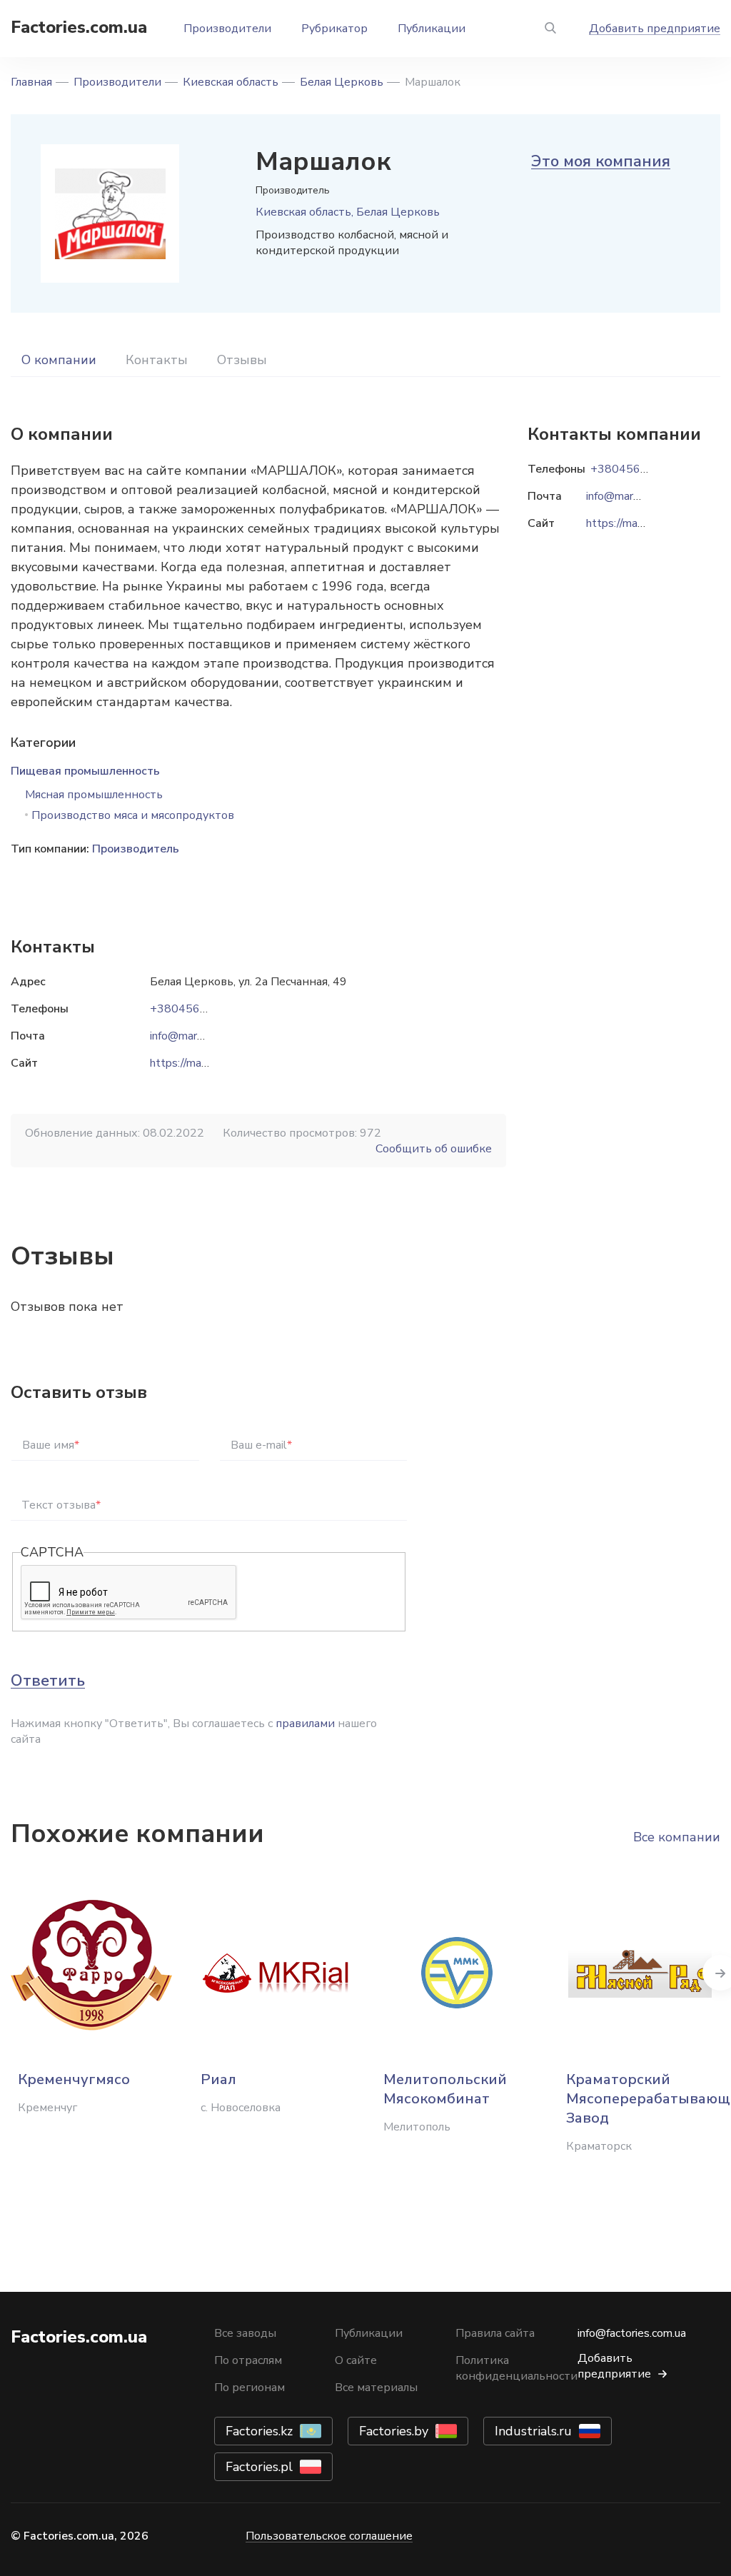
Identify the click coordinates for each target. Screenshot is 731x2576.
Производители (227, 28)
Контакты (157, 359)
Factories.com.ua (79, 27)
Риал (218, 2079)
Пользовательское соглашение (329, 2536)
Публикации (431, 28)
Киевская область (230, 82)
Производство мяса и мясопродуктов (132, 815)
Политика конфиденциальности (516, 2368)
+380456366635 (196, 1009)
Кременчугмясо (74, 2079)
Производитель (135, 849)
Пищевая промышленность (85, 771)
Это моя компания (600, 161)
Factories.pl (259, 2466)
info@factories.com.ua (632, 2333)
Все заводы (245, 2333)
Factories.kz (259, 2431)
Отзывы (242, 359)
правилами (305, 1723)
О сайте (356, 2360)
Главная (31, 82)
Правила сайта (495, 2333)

****

Return the full set of lines above word for word and with no pictures.

Identify the click coordinates for each target. Screenshot is 731x2576.
Производители (227, 28)
Контакты (157, 359)
Factories.com.ua (79, 27)
Риал (218, 2079)
Пользовательское соглашение (329, 2536)
Публикации (431, 28)
Киевская область (230, 82)
Производство мяса и мясопродуктов (132, 815)
Политика конфиденциальности (516, 2368)
+380456366635 (196, 1009)
Кременчугмясо (74, 2079)
Производитель (135, 849)
Пищевая промышленность (85, 771)
Это моя компания (600, 161)
Factories.pl (259, 2466)
info@factories.com.ua (632, 2333)
Все заводы (245, 2333)
Factories.kz (259, 2431)
Отзывы (242, 359)
правилами (305, 1723)
О сайте (356, 2360)
Главная (31, 82)
Правила сайта (495, 2333)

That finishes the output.